(Given passage)
◇ ◇ ◇

I used to think being under a LOI was 75% of the way to a closing, but I am not sure any longer. It is perhaps only 50% depending on how much the terms of the LOI were negotiated and agreed to prior to signing. The balance of this column will assume for the moment that you and the buyer had successful negotiations and got most of the salient points of the transaction committed to writing (ie: the LOI).  

You have now entered the phase of the transaction called Due Diligence (DD). According to Merriam-Webster (an actual dictionary for those under 50), due diligence is: “The care that a prudent person would exercise in the examination and consideration of facts and circumstances to avoid harm.” 

In a business context, DD specifically refers to the “research and analysis of a company or organization done in preparation for a business transaction,” like a merger or acquisition. The process involves investigating a company’s finances, operations, and legal standing to ensure it is as represented before sealing a deal. 

WARNING: The DD phase of the sales process will be very painful to Type-A entrepreneurs, which includes the vast majority of owners in the Wonderful World of Print. 

Up to this point (pre-LOI stage) you most likely produced fairly high-level information to (hopefully) several prospective buyers in an effort to entice at least one of them to make an offer leading to the LOI. It is now time for the buyer with whom you signed the LOI to look-under-the-hood, so to speak, and ask a great number of additional questions.

◇ ◇ ◇

(Data segment)
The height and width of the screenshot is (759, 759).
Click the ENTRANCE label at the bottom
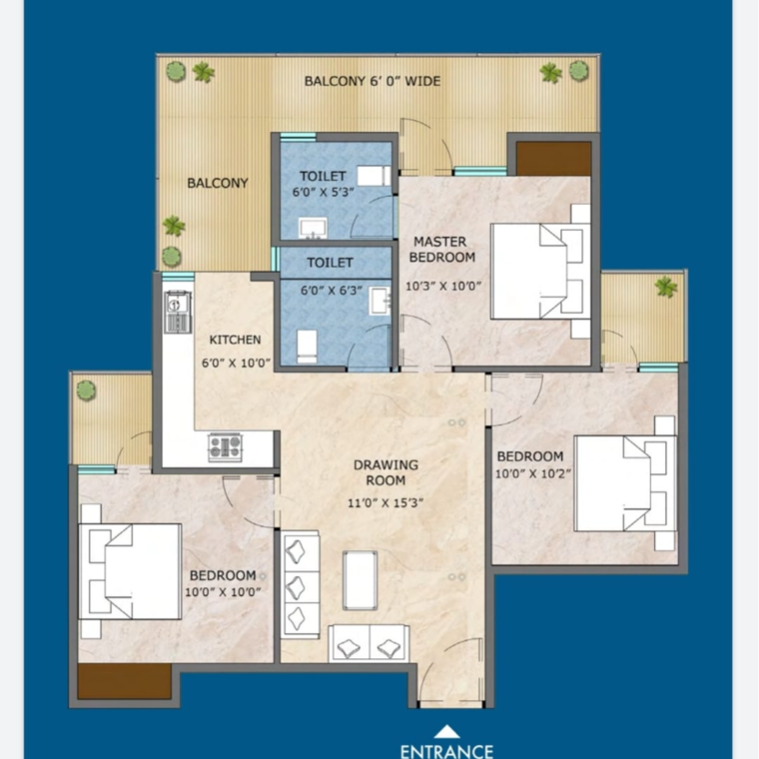pos(446,750)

◇ ◇ ◇

(Problems)
1. Answer these about the due diligence passage:
(a) What share of the way to a closing does the writer now think being under an LOI may be?
(b) Which dictionary does the writer cite for the definition of due diligence?
(c) According to the warning, who will find the DD phase very painful?
2. Quote the due diligence passage between "Up to this point" and "of additional questions.", inclusive.

(Responses in order)
1.
(a) Perhaps only 50%, depending on how much of the LOI's terms were negotiated and agreed to before signing.
(b) Merriam-Webster.
(c) Type-A entrepreneurs, which includes the vast majority of owners in the Wonderful World of Print.

2.
Up to this point (pre-LOI stage) you most likely produced fairly high-level information to (hopefully) several prospective buyers in an effort to entice at least one of them to make an offer leading to the LOI. It is now time for the buyer with whom you signed the LOI to look-under-the-hood, so to speak, and ask a great number of additional questions.